Figure 6

Activation of microglia-enriched neuronal-glial cultures induces complete neurodegeneration. The microglia population was enriched in neuronal-glial cultures by adding isolated microglia (50,000 microglia/cm²). Neuronal death was assessed by propidium iodide staining (PI) or chromatin condensation of neuronal nuclei (CC) at 48 hours after treatment (a). Neuronal death was prevented by inhibitors of iNOS (25 μM 1400W), NADPH oxidase (1 mM apocynin), a blocker of the NMDA-receptor (10 μM MK-801), or a peroxynitrite scavenger (100 μM FeTPPS).
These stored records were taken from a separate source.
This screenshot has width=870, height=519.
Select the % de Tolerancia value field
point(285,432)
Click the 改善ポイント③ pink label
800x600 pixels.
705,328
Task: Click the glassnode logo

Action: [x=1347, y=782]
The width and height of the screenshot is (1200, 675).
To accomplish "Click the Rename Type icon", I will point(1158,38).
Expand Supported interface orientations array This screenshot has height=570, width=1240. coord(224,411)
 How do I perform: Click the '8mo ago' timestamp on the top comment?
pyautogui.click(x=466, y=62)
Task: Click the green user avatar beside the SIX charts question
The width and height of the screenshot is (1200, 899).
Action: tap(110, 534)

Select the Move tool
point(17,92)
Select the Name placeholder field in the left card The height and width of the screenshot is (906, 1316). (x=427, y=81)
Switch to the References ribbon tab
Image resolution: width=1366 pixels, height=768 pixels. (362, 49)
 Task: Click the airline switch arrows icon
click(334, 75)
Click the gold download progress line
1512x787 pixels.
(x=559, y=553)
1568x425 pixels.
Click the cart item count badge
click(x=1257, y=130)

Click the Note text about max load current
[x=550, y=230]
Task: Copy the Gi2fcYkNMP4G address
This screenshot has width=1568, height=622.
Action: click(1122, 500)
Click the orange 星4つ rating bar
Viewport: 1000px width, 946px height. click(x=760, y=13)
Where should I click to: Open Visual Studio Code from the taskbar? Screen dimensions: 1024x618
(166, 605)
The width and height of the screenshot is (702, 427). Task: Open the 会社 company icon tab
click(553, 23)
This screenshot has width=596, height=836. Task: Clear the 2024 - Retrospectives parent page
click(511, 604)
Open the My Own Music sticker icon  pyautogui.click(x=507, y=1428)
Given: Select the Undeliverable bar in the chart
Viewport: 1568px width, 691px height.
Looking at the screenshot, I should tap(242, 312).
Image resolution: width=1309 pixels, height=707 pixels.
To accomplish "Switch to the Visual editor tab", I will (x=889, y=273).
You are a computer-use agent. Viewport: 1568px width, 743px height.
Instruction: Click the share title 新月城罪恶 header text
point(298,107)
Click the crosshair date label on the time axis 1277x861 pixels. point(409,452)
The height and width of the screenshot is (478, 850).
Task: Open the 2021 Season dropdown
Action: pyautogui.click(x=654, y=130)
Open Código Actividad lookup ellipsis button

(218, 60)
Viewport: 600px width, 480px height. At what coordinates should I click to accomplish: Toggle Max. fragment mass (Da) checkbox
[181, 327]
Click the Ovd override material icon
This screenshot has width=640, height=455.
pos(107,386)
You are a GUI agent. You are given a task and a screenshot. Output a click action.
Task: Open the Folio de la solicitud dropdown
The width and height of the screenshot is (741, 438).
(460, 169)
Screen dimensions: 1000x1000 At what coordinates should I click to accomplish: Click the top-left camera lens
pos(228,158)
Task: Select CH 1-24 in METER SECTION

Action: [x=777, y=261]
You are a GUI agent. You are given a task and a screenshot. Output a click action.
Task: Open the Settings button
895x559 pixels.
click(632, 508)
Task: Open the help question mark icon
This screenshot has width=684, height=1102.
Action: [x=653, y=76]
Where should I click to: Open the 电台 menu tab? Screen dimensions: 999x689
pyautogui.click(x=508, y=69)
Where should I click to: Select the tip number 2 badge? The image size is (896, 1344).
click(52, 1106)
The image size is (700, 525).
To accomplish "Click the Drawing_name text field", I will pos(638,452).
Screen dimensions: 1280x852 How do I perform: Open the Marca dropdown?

LPS/IFN-γ activation of the microglia-enriched neuronal-glial cultures led to complete disintegration of neuronal processes and severe shrinkage of neuronal cell bodies (b). Statistical differences were established using ANOVA at *p < 0.05 and ***p < 0.001, in comparison to control (added microglia) non-activated cultures, and the symbol # replaces * when comparing protection against neuronal death induced by LPS/IFN-γ activated cultures. Statistical significance refers to the total death (black + white parts of the bar). Data expressed is mean ± SEM, n = 3 or more. Photographs shown are representative and were taken 48 hours after the addition of LPS/IFN-γ.